WHAT IS NEEDED: Once you have counted the lines below that contain "title", give that number and nothing else.

INPUT:
'''
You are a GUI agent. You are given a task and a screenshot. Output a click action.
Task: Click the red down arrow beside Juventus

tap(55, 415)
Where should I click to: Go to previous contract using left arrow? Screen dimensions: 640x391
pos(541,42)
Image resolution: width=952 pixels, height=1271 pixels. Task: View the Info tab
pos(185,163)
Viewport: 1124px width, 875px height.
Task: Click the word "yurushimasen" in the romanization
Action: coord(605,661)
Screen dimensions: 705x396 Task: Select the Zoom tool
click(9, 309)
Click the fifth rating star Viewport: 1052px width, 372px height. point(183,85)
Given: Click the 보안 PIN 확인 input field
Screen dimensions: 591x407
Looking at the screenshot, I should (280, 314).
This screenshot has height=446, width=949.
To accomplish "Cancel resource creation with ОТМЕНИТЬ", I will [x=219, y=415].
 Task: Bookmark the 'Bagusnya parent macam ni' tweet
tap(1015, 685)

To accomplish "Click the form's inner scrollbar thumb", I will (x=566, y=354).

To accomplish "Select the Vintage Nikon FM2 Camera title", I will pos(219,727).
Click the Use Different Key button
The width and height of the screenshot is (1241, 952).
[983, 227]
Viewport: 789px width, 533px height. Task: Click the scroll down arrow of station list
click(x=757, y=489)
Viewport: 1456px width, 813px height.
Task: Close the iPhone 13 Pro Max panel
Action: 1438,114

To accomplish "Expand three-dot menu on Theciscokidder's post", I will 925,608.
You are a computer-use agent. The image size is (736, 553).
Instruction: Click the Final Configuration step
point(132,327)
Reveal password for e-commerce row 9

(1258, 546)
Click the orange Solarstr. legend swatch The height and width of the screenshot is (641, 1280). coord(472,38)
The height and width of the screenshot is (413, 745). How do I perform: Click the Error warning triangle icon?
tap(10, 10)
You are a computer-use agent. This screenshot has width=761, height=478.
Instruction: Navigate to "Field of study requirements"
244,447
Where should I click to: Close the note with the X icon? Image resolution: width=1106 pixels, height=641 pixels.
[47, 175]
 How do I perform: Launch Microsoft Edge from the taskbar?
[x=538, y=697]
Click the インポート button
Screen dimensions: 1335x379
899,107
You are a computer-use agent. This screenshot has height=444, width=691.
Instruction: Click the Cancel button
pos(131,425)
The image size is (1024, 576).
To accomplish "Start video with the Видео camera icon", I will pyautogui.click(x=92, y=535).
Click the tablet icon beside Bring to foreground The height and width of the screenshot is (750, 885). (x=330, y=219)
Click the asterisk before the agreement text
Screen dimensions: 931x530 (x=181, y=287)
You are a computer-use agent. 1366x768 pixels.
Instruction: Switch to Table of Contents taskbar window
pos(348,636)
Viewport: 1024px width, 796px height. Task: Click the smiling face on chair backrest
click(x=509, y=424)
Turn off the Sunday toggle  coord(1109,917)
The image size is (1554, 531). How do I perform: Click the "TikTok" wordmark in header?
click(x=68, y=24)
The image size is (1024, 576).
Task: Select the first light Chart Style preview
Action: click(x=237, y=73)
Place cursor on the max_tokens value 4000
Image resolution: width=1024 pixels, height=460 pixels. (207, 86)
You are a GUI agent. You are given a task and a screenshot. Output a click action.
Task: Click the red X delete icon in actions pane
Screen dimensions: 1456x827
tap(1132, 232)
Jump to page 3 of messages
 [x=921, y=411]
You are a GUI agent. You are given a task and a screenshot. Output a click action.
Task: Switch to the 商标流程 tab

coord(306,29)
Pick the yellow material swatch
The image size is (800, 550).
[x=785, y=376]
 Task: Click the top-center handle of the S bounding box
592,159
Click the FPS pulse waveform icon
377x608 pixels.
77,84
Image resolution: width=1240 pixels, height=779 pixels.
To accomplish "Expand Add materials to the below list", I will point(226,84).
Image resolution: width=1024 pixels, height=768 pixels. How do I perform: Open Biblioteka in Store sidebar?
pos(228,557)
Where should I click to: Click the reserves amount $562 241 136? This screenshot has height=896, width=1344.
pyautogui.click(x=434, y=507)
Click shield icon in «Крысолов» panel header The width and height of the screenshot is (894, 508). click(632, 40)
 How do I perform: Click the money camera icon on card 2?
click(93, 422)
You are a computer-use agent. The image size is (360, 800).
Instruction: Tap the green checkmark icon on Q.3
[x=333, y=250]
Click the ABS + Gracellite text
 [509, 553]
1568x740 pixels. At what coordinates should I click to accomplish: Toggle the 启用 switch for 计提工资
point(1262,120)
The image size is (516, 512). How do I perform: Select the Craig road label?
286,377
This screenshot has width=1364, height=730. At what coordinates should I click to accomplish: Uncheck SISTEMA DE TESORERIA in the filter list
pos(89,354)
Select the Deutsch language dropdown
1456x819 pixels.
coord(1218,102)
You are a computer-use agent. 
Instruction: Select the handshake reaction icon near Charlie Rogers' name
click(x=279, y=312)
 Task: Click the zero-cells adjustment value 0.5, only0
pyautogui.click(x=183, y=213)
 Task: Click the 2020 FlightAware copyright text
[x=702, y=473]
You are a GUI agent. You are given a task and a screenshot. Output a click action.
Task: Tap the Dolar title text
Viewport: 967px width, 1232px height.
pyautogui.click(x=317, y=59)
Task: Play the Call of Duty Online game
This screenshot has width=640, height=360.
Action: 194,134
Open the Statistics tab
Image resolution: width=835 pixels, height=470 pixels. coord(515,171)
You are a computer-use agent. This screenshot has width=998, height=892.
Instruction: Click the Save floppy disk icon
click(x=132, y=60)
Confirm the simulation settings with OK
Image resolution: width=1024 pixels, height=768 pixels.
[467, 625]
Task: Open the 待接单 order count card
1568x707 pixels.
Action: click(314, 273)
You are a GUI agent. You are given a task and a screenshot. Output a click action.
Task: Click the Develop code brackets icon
'''
OUTPUT OF THE EXERCISE: 2